In an order issued on October 16, 2017, the U.S. Supreme Court granted certiorari in United States v. Microsoft Corporation, a case with potentially far-reaching implications for the privacy of electronic data maintained by technology companies across the globe.
The case, which Robinson+Cole has previously discussed here, here, and here, arises from a warrant obtained by the Department of Justice (DOJ) under the Stored Communications Act (SCA).[1] The SCA was enacted in 1986 to protect the privacy of electronic communications, including by extending privacy protections to electronic records analogous to those afforded under the Fourth Amendment to the U.S. Constitution.[2] In relevant part, the SCA requires a governmental entity in most instances to secure a warrant in accordance with the Federal Rules of Criminal Procedure to compel disclosure of electronic communications stored by a service provider.[3]
In this case, the DOJ warrant directed Microsoft to seize and produce the contents of a Microsoft user’s email account in connection with a drug trafficking investigation.
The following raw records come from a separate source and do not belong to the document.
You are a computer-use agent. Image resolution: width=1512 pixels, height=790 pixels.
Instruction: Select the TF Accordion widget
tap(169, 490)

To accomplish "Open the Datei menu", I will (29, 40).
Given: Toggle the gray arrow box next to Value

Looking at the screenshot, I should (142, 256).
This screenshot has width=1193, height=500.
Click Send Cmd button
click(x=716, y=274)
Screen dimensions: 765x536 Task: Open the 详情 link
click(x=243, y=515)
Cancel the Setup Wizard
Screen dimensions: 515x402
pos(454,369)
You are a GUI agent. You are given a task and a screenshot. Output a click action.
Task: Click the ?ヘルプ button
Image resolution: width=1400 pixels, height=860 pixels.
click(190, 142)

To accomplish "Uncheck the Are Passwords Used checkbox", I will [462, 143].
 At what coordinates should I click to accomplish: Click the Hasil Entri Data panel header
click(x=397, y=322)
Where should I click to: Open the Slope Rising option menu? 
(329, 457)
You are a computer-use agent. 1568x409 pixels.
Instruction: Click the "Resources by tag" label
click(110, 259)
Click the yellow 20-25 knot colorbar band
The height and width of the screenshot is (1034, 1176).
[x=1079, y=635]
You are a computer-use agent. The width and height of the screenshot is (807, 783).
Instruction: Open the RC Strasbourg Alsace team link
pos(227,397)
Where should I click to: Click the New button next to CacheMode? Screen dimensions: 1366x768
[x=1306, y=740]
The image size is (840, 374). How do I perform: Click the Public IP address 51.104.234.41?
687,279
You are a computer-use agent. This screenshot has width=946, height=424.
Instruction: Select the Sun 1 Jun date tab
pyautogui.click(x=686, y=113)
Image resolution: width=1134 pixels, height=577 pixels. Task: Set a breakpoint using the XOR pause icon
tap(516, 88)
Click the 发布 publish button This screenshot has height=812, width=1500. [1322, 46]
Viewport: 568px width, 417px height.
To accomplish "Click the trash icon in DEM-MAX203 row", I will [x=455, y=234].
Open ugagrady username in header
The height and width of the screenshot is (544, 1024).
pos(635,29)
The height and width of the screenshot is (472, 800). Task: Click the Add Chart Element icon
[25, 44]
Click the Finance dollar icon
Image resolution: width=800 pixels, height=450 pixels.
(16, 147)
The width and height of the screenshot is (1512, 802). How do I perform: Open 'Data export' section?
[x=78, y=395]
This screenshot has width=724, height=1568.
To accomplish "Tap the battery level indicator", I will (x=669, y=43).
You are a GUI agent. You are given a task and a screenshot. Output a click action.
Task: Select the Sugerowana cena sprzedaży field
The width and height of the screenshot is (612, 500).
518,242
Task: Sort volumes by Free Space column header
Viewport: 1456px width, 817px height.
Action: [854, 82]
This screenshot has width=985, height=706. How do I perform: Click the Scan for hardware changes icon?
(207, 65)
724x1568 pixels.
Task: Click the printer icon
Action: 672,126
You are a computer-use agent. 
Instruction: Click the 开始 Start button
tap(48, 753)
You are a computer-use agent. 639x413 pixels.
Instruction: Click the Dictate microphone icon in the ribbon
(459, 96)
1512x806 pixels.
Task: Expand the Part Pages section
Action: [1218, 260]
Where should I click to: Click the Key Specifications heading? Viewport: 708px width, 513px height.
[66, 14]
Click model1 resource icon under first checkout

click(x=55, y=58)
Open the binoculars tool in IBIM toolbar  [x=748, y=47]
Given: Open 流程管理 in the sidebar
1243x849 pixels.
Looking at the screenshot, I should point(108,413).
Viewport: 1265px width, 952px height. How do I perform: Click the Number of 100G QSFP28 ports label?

In response, Microsoft produced non-content data stored on servers within the United States, but refused to produce the contents of the user’s account stored on a server located in Dublin, Ireland.[4] After a federal district court ordered Microsoft to produce the records stored in Ireland, in July 2016 a unanimous panel of the U.S. Court of Appeals for the Second Circuit quashed the warrant, finding that the DOJ’s attempt to procure the contents of emails stored on a server in Ireland constituted an impermissible extraterritorial application of the SCA.[5]
In reaching its decision, the Second Circuit panel cited the “very different” technological context in which the SCA was passed in 1986 as a factor affecting the panel’s construction of the SCA, and also noted the “strong and binding” presumption against extraterritorial application of U.S. statutes endorsed by the U.S. Supreme Court.[6] Under the Supreme Court’s extraterritoriality framework, the analysis turned on whether the conduct compelled by the SCA warrant – the production of the contents of the records (representing the invasion of the user’s privacy) – occurs within the United States or in Ireland. The DOJ argued that because Microsoft can disclose the records in question from the United States, the warrant does not represent an extraterritorial application of the SCA, and should be interpreted consistent with precedents governing subpoenas that require delivery of records within a recipient’s control, regardless of the location of the records.[7] The Second Circuit panel determined that “the invasion of the customer’s privacy takes place under the SCA where the customer’s protected content is accessed—here where it is seized by Microsoft, acting as an agent of the government,” and sided with Microsoft in concluding that “an SCA warrant may reach only data stored within United States boundaries.”[8]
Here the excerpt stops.